## Problem set
A: In the McCain speech report that follows, translate this sentence into French: "The comments came during Mr McCain's speech to the United States Naval Academy, where he urged students to push back against current trends in American politics."
B: Rewrite part of the McCain speech report, replacing "students" with "midshipmen". Begin at the words that include "The comments came", and stop after "born in the US.".

Senator John McCain has issued a veiled critique of President Donald Trump, warning future service members to be wary of “propaganda and crackpot conspiracy theories” and the "seductions of authoritarian rule".

The comments came during Mr McCain's speech to the United States Naval Academy, where he urged students to push back against current trends in American politics.

“We have to fight against propaganda and crackpot conspiracy theories,” Mr McCain said. “We have to fight isolationism, protectionism, and nativism.”

The line appeared to be a critique of Mr Trump, who ran on a nationalist, "America-first" platform. The President has also made several false claims, including that former President Barack Obama was not born in the US.

Mr McCain did not mention the President by name, but – in a comment that drew applause from the audience – repeated a common critique of Mr Trump’s proposed border wall with Mexico.

## Data provided
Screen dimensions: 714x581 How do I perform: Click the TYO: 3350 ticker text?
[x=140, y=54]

==

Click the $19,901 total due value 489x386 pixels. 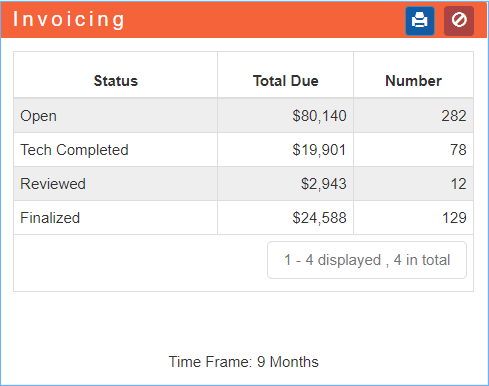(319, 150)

---

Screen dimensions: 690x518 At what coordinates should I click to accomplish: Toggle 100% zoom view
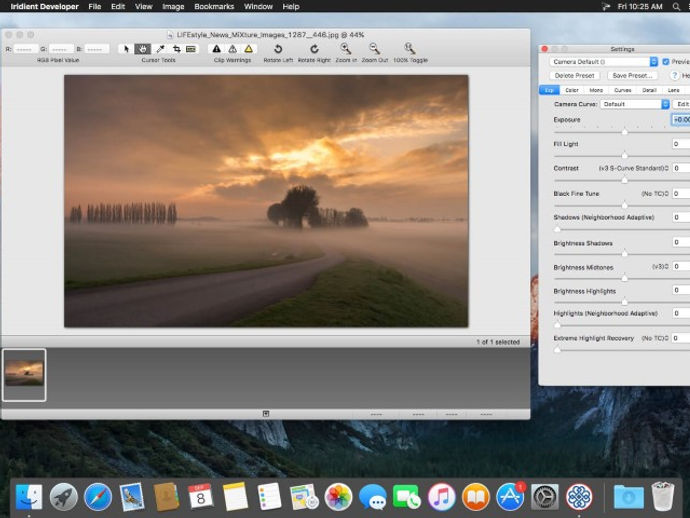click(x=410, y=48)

## Answer set
A: Ces commentaires ont été faits lors du discours de M. McCain à l'Académie navale des États-Unis, où il a exhorté les étudiants à s'opposer aux tendances actuelles de la politique américaine.

B:
The comments came during Mr McCain's speech to the United States Naval Academy, where he urged midshipmen to push back against current trends in American politics.

“We have to fight against propaganda and crackpot conspiracy theories,” Mr McCain said. “We have to fight isolationism, protectionism, and nativism.”

The line appeared to be a critique of Mr Trump, who ran on a nationalist, "America-first" platform. The President has also made several false claims, including that former President Barack Obama was not born in the US.